[Work instruction]:
Copy, with no pictures, the line that contains "942x657 pixels. How" and each line after it down to the end of the entries below, exactly.

[Collection entries]

● ● ● ● ●

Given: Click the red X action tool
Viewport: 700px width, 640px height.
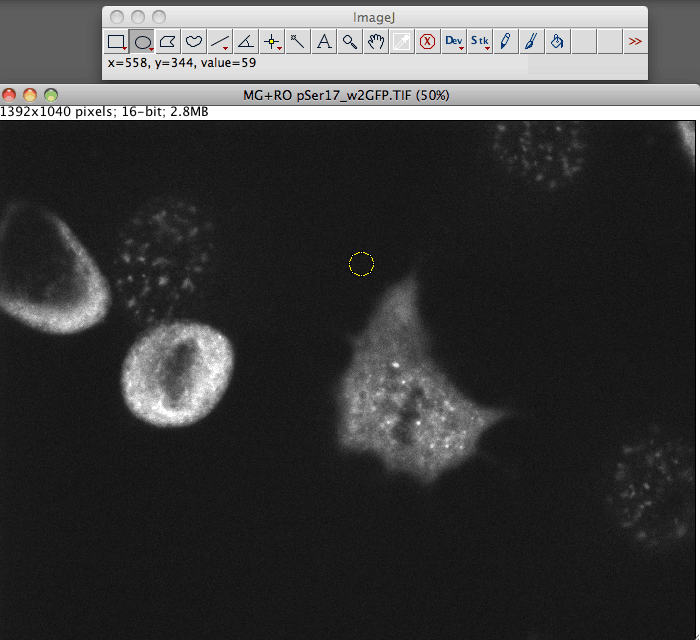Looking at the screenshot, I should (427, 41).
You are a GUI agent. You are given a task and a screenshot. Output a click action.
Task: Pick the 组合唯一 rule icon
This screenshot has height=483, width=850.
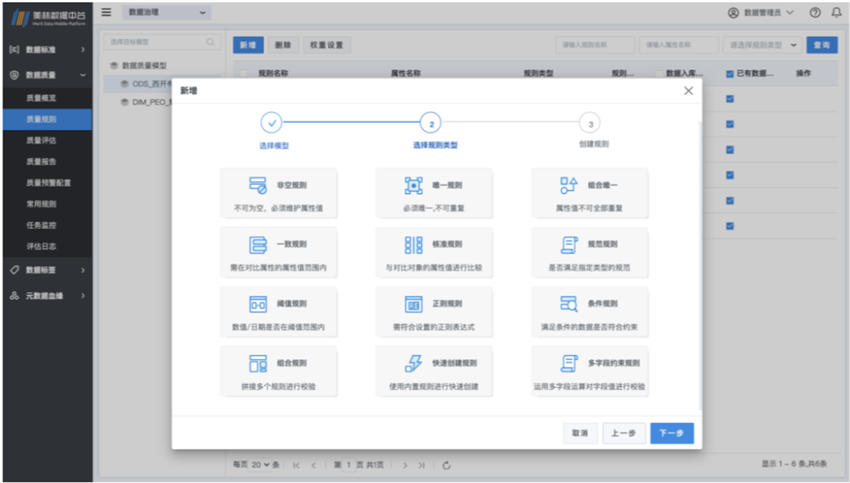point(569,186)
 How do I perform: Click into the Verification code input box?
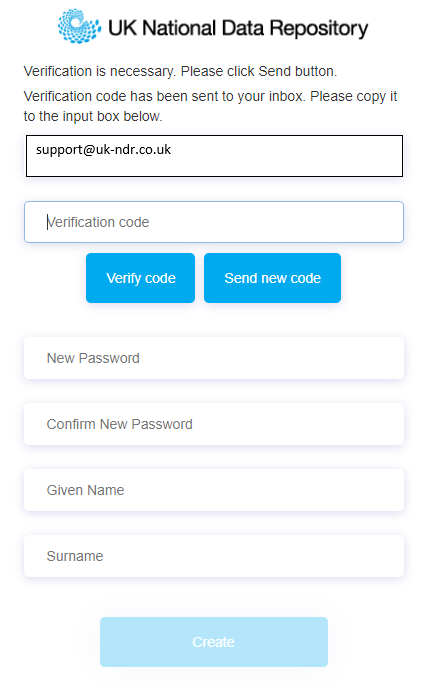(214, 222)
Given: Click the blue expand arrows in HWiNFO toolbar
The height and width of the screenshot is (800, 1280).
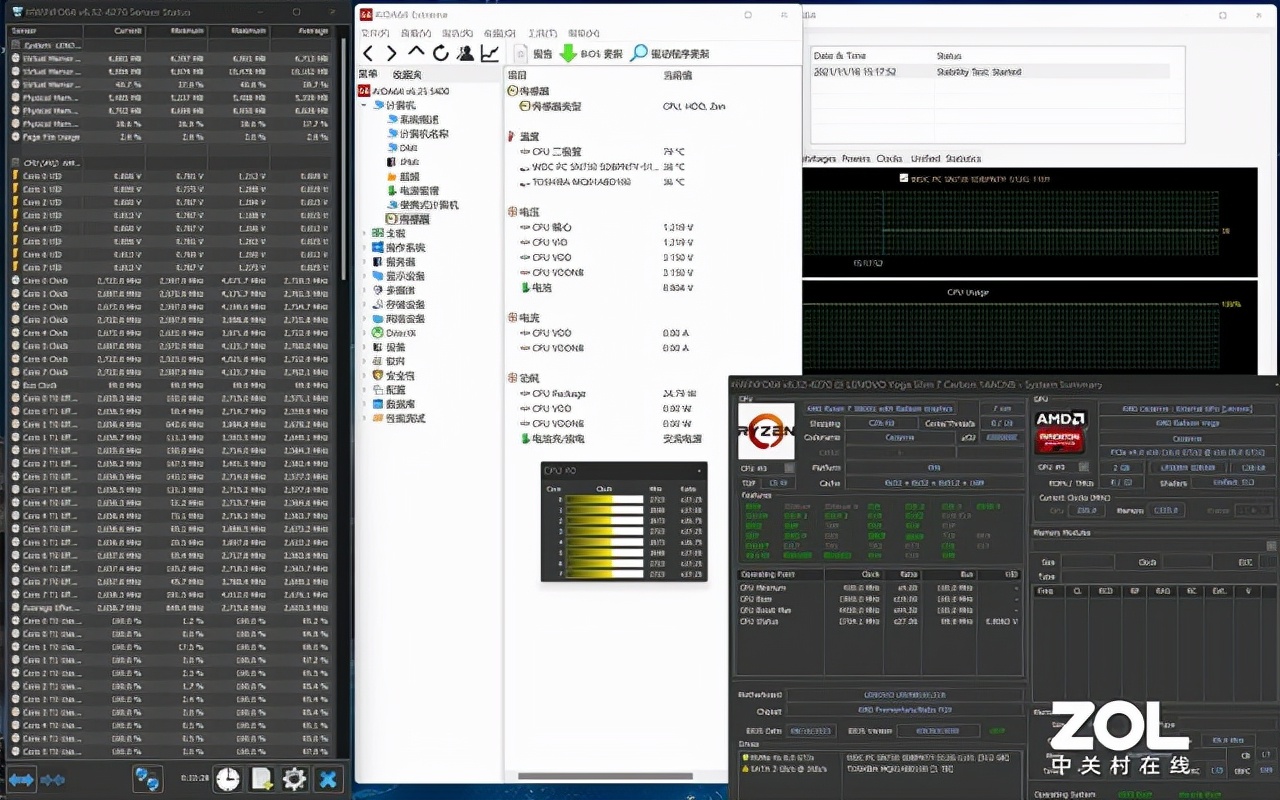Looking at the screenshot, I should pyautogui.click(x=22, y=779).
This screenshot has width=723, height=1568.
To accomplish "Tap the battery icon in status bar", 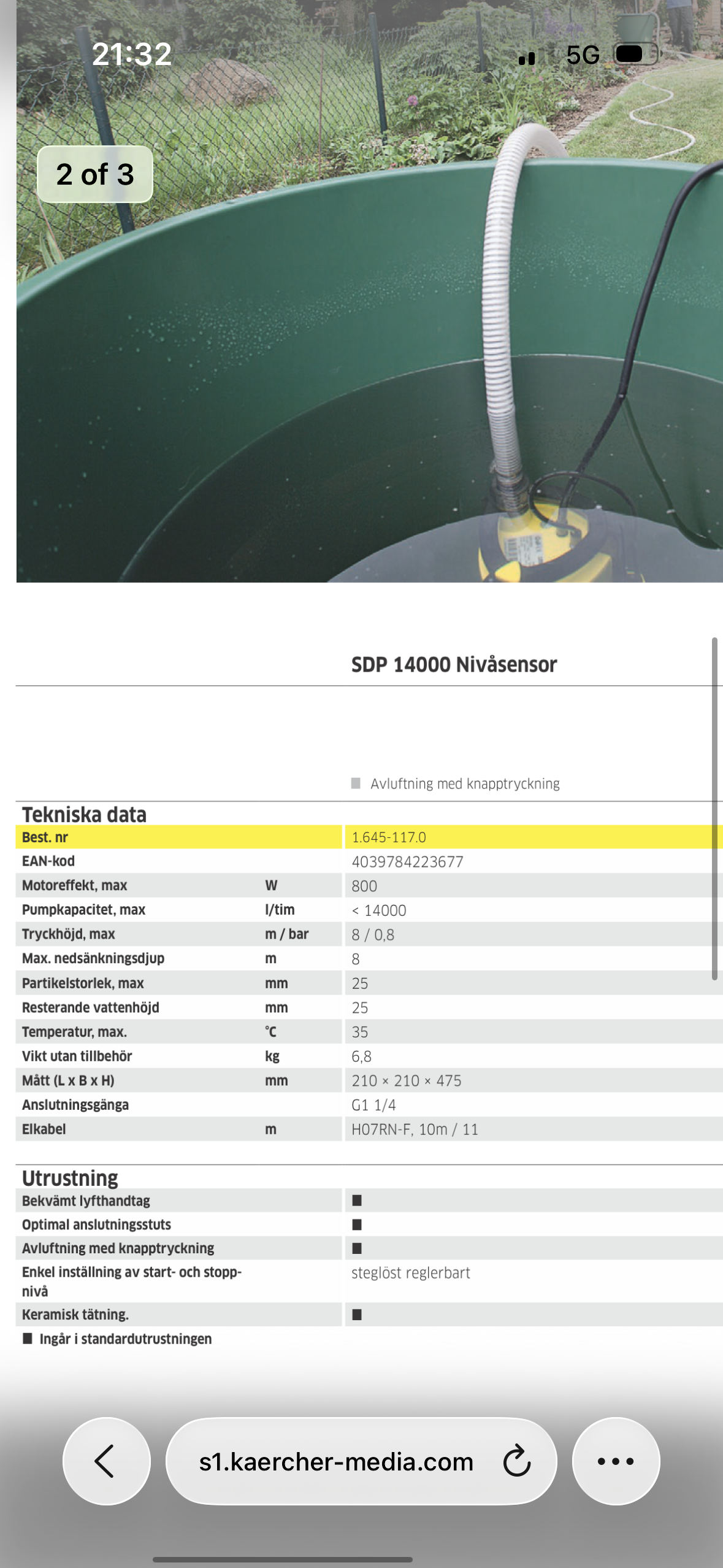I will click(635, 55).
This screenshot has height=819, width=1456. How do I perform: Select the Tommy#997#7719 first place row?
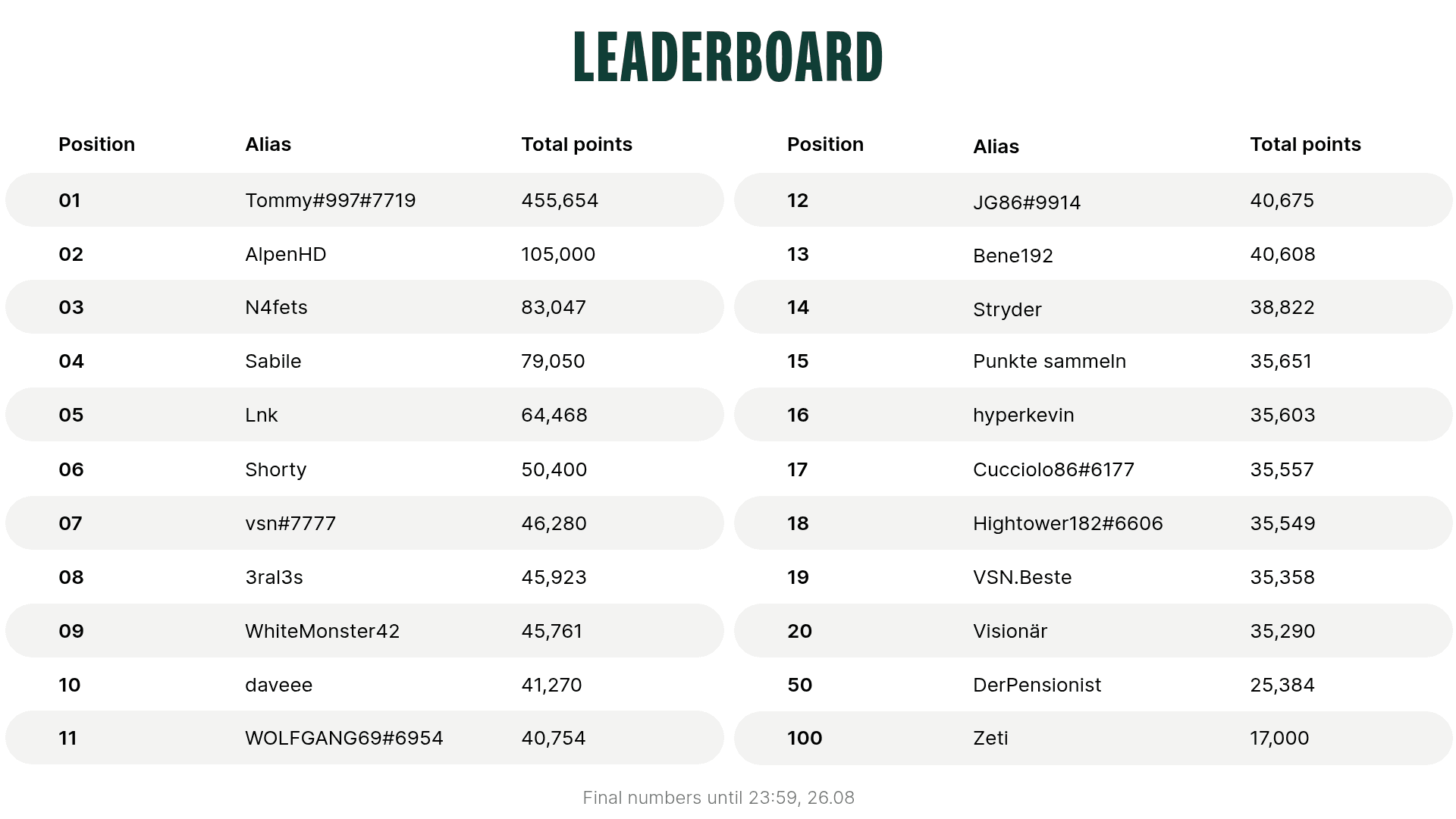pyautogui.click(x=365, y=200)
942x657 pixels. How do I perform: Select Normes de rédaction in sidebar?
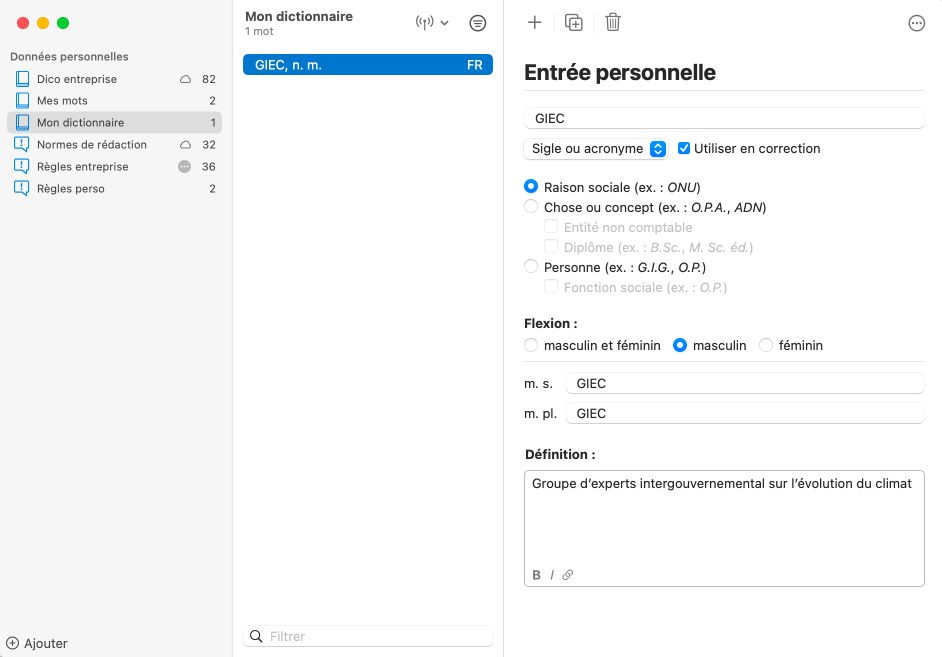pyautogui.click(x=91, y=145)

● ● ● ● ●

[Response to this task]:
942x657 pixels. How do I perform: Select Normes de rédaction in sidebar?
pyautogui.click(x=91, y=145)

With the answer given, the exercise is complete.